Glucose-6-phosphatase-beta (G6PC3) is a ubiquitous phosphatase present in the endoplasmic
reticulum, which, unlike G6PC1, is not responsible for maintaining blood glucose level
under starvation. Recently, G6PC3 has been shown to play an important role in neutrophil
granulocytes, eliminating the toxic metabolite 1,5-anhydroglucitol-6-phosphate. The
present study aimed to look for alternative substrates for the enzyme and outline
the expression changes in the parts of this multicomponent system during neutrophil
granulocyte differentiation. We determined the kinetic characteristics of recombinant
human G6PC3 towards different sugar phosphates, and the transport of these compounds
was also measured in rat liver microsomes. We found that all investigated sugar phosphates
are substrates for G6PC3, although their microsomal transport is much slower than
that of glucose-6-phosphate.
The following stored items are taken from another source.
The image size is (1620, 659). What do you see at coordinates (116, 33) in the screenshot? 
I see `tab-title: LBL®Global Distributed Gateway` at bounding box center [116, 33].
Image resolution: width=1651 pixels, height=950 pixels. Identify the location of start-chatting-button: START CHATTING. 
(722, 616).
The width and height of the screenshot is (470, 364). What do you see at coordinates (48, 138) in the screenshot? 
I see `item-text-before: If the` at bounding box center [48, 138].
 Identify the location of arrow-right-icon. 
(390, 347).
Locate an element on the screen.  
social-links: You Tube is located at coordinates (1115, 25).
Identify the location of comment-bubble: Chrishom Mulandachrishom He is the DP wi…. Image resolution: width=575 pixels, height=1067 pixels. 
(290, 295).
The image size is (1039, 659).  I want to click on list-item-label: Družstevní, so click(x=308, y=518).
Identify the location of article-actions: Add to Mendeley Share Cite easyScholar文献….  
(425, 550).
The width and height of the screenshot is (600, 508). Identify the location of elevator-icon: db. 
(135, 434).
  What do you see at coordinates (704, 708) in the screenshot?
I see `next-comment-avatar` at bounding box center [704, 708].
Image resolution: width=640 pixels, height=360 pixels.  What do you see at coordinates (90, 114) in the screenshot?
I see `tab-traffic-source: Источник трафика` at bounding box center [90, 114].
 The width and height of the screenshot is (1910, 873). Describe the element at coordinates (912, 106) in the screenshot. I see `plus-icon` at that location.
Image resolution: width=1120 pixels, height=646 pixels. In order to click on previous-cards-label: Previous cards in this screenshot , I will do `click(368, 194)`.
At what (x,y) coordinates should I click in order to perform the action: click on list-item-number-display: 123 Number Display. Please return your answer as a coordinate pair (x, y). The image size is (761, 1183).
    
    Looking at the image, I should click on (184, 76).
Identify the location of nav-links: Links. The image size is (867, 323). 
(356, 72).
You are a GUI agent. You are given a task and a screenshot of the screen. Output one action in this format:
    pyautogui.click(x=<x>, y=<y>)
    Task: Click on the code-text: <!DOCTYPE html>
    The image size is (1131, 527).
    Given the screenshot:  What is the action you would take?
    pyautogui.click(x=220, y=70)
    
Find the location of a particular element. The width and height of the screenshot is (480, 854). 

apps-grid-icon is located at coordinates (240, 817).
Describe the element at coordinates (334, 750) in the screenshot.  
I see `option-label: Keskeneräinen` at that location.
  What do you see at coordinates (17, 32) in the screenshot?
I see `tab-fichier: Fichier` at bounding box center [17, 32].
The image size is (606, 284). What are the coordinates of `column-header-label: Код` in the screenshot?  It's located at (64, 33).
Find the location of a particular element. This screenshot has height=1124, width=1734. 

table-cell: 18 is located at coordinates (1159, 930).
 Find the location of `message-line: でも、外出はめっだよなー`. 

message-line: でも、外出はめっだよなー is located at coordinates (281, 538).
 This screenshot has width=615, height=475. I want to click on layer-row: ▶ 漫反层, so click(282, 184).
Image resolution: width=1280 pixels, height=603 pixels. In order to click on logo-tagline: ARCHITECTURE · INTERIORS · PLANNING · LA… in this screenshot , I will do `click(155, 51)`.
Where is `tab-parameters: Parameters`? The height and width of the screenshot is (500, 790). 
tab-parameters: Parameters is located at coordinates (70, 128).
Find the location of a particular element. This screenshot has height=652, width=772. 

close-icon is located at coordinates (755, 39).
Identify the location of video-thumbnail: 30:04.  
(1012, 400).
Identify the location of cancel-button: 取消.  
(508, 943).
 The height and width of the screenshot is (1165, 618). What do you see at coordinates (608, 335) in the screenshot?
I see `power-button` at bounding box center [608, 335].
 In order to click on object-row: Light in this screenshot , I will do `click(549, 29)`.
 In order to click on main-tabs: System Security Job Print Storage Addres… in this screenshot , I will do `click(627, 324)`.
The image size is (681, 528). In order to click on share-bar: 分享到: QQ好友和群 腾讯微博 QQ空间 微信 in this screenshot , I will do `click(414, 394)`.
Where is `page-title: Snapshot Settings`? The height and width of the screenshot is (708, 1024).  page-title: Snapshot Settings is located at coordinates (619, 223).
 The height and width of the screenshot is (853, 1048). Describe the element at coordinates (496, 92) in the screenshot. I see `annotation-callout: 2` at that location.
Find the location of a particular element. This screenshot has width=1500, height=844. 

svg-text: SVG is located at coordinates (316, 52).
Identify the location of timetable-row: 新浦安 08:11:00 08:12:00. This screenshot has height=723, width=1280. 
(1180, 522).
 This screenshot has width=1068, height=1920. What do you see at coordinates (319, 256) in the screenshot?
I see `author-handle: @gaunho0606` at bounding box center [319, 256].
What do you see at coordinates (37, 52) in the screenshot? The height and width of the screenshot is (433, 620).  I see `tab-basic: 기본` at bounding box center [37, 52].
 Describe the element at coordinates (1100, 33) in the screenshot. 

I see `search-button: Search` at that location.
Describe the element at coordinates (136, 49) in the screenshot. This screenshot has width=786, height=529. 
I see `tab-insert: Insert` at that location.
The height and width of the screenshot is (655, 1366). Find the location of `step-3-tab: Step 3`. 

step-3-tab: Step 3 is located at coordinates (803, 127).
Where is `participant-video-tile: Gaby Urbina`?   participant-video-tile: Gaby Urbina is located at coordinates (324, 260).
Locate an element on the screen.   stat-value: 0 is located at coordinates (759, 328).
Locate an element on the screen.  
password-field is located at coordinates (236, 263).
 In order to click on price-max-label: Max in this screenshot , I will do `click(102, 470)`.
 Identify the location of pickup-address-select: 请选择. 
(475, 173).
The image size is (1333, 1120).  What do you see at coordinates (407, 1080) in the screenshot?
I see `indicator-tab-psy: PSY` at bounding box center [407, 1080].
Using the HL-60 promyelocytic leukemia cell line as an
in vitro model system for myeloid differentiation, we found no significant differences
in enzyme expression and phosphatase activity latency between undifferentiated and
differentiated cells. Our results provide novel insights into the possible role of
G6PC3 in the dephosphorylation of alternative sugar phosphates or their metabolites
synthesized in the endoplasmic reticulum and confirm the potential feature of the
enzyme in the promyelocytic stage as well. These findings contribute to our knowledge
of intracellular carbohydrate metabolism of neutrophil granulocytes, which facilitates
further research directions to better understand the underlying mechanisms of neutropenias.